Written request:
Copy every line of the items below exactly, without changing anything.

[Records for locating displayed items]

▬▬▬▬▬▬▬▬▬▬

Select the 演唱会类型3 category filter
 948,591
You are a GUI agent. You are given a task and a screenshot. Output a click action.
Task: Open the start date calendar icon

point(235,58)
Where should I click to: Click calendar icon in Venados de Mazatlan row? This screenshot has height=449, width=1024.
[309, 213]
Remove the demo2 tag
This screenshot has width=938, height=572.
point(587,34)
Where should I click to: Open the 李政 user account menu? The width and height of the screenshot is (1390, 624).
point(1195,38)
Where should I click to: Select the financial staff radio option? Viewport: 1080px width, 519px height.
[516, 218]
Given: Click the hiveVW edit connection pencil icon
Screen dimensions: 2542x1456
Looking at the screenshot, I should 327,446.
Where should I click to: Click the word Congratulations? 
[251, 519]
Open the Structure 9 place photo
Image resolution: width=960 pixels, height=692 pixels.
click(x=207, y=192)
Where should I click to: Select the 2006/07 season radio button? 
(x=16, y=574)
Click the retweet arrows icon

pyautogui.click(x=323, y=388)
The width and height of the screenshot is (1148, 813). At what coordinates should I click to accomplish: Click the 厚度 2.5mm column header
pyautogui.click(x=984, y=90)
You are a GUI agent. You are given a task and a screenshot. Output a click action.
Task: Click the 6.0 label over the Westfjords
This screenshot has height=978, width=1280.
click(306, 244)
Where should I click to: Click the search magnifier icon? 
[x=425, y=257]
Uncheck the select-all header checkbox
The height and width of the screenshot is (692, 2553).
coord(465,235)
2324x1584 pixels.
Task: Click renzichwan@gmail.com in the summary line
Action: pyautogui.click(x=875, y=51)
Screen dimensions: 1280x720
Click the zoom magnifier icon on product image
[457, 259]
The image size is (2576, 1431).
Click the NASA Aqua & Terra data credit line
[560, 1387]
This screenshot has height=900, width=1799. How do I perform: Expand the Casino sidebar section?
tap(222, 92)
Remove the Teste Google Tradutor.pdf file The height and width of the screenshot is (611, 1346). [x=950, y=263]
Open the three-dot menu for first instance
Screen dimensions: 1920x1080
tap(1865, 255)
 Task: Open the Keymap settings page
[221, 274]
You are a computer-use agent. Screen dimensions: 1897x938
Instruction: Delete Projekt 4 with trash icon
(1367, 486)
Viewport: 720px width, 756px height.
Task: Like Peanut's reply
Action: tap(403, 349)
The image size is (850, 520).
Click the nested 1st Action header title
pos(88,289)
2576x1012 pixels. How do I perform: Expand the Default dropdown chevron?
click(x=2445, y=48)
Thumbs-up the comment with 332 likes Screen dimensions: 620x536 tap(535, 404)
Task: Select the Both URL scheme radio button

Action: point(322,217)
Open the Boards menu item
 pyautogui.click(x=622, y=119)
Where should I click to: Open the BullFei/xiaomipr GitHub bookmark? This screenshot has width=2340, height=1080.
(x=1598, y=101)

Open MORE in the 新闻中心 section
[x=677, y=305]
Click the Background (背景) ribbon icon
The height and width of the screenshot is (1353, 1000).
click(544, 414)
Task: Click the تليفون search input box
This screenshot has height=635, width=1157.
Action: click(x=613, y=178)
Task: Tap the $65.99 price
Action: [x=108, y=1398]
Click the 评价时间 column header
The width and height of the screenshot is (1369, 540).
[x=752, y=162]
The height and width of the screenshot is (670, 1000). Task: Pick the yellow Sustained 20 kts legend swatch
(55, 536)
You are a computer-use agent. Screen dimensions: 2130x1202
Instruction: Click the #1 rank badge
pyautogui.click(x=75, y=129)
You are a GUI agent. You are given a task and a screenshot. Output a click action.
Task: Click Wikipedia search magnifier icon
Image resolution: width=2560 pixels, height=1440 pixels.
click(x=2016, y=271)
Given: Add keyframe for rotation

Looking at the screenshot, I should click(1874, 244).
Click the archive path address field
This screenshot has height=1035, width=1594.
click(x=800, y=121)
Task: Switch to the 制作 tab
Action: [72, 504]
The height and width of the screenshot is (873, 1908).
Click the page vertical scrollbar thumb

▬▬▬▬▬▬▬▬▬▬

Answer to the exercise:
Select the 演唱会类型3 category filter
 948,591
You are a GUI agent. You are given a task and a screenshot. Output a click action.
Task: Open the start date calendar icon

point(235,58)
Where should I click to: Click calendar icon in Venados de Mazatlan row? This screenshot has height=449, width=1024.
[309, 213]
Remove the demo2 tag
This screenshot has width=938, height=572.
point(587,34)
Where should I click to: Open the 李政 user account menu? The width and height of the screenshot is (1390, 624).
point(1195,38)
Where should I click to: Select the financial staff radio option? Viewport: 1080px width, 519px height.
[516, 218]
Given: Click the hiveVW edit connection pencil icon
Screen dimensions: 2542x1456
Looking at the screenshot, I should 327,446.
Where should I click to: Click the word Congratulations? 
[251, 519]
Open the Structure 9 place photo
Image resolution: width=960 pixels, height=692 pixels.
click(x=207, y=192)
Where should I click to: Select the 2006/07 season radio button? 
(x=16, y=574)
Click the retweet arrows icon

pyautogui.click(x=323, y=388)
The width and height of the screenshot is (1148, 813). At what coordinates should I click to accomplish: Click the 厚度 2.5mm column header
pyautogui.click(x=984, y=90)
You are a GUI agent. You are given a task and a screenshot. Output a click action.
Task: Click the 6.0 label over the Westfjords
This screenshot has height=978, width=1280.
click(306, 244)
Where should I click to: Click the search magnifier icon? 
[x=425, y=257]
Uncheck the select-all header checkbox
The height and width of the screenshot is (692, 2553).
coord(465,235)
2324x1584 pixels.
Task: Click renzichwan@gmail.com in the summary line
Action: pyautogui.click(x=875, y=51)
Screen dimensions: 1280x720
Click the zoom magnifier icon on product image
[457, 259]
The image size is (2576, 1431).
Click the NASA Aqua & Terra data credit line
[560, 1387]
This screenshot has height=900, width=1799. How do I perform: Expand the Casino sidebar section?
tap(222, 92)
Remove the Teste Google Tradutor.pdf file The height and width of the screenshot is (611, 1346). [x=950, y=263]
Open the three-dot menu for first instance
Screen dimensions: 1920x1080
tap(1865, 255)
 Task: Open the Keymap settings page
[221, 274]
You are a computer-use agent. Screen dimensions: 1897x938
Instruction: Delete Projekt 4 with trash icon
(1367, 486)
Viewport: 720px width, 756px height.
Task: Like Peanut's reply
Action: tap(403, 349)
The image size is (850, 520).
Click the nested 1st Action header title
pos(88,289)
2576x1012 pixels. How do I perform: Expand the Default dropdown chevron?
click(x=2445, y=48)
Thumbs-up the comment with 332 likes Screen dimensions: 620x536 tap(535, 404)
Task: Select the Both URL scheme radio button

Action: point(322,217)
Open the Boards menu item
 pyautogui.click(x=622, y=119)
Where should I click to: Open the BullFei/xiaomipr GitHub bookmark? This screenshot has width=2340, height=1080.
(x=1598, y=101)

Open MORE in the 新闻中心 section
[x=677, y=305]
Click the Background (背景) ribbon icon
The height and width of the screenshot is (1353, 1000).
click(544, 414)
Task: Click the تليفون search input box
This screenshot has height=635, width=1157.
Action: click(x=613, y=178)
Task: Tap the $65.99 price
Action: [x=108, y=1398]
Click the 评价时间 column header
The width and height of the screenshot is (1369, 540).
[x=752, y=162]
The height and width of the screenshot is (670, 1000). Task: Pick the yellow Sustained 20 kts legend swatch
(55, 536)
You are a computer-use agent. Screen dimensions: 2130x1202
Instruction: Click the #1 rank badge
pyautogui.click(x=75, y=129)
You are a GUI agent. You are given a task and a screenshot. Output a click action.
Task: Click Wikipedia search magnifier icon
Image resolution: width=2560 pixels, height=1440 pixels.
click(x=2016, y=271)
Given: Add keyframe for rotation

Looking at the screenshot, I should click(1874, 244).
Click the archive path address field
This screenshot has height=1035, width=1594.
click(x=800, y=121)
Task: Switch to the 制作 tab
Action: [72, 504]
The height and width of the screenshot is (873, 1908).
Click the page vertical scrollbar thumb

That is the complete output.